## AIM OF THE EXERCISE
A full, exact copy of the records below is the required answer.

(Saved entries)

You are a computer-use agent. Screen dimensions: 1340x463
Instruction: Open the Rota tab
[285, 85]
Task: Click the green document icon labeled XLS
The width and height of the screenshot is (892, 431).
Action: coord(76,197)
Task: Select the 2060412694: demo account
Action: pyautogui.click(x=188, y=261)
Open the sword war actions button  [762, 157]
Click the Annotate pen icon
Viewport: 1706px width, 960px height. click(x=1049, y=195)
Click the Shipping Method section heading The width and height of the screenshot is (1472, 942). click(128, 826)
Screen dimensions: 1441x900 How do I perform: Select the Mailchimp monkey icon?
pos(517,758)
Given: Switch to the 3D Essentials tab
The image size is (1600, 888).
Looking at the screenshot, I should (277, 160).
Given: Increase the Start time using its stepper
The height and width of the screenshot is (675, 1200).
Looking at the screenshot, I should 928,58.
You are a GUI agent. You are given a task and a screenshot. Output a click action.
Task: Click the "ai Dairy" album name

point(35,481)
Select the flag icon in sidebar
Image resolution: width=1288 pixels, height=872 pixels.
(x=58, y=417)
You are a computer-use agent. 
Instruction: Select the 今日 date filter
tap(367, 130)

## ANSWER SPACE
You are a computer-use agent. Screen dimensions: 1340x463
Instruction: Open the Rota tab
[285, 85]
Task: Click the green document icon labeled XLS
The width and height of the screenshot is (892, 431).
Action: coord(76,197)
Task: Select the 2060412694: demo account
Action: pyautogui.click(x=188, y=261)
Open the sword war actions button  [762, 157]
Click the Annotate pen icon
Viewport: 1706px width, 960px height. click(x=1049, y=195)
Click the Shipping Method section heading The width and height of the screenshot is (1472, 942). click(128, 826)
Screen dimensions: 1441x900 How do I perform: Select the Mailchimp monkey icon?
pos(517,758)
Given: Switch to the 3D Essentials tab
The image size is (1600, 888).
Looking at the screenshot, I should (277, 160).
Given: Increase the Start time using its stepper
The height and width of the screenshot is (675, 1200).
Looking at the screenshot, I should 928,58.
You are a GUI agent. You are given a task and a screenshot. Output a click action.
Task: Click the "ai Dairy" album name

point(35,481)
Select the flag icon in sidebar
Image resolution: width=1288 pixels, height=872 pixels.
(x=58, y=417)
You are a computer-use agent. 
Instruction: Select the 今日 date filter
tap(367, 130)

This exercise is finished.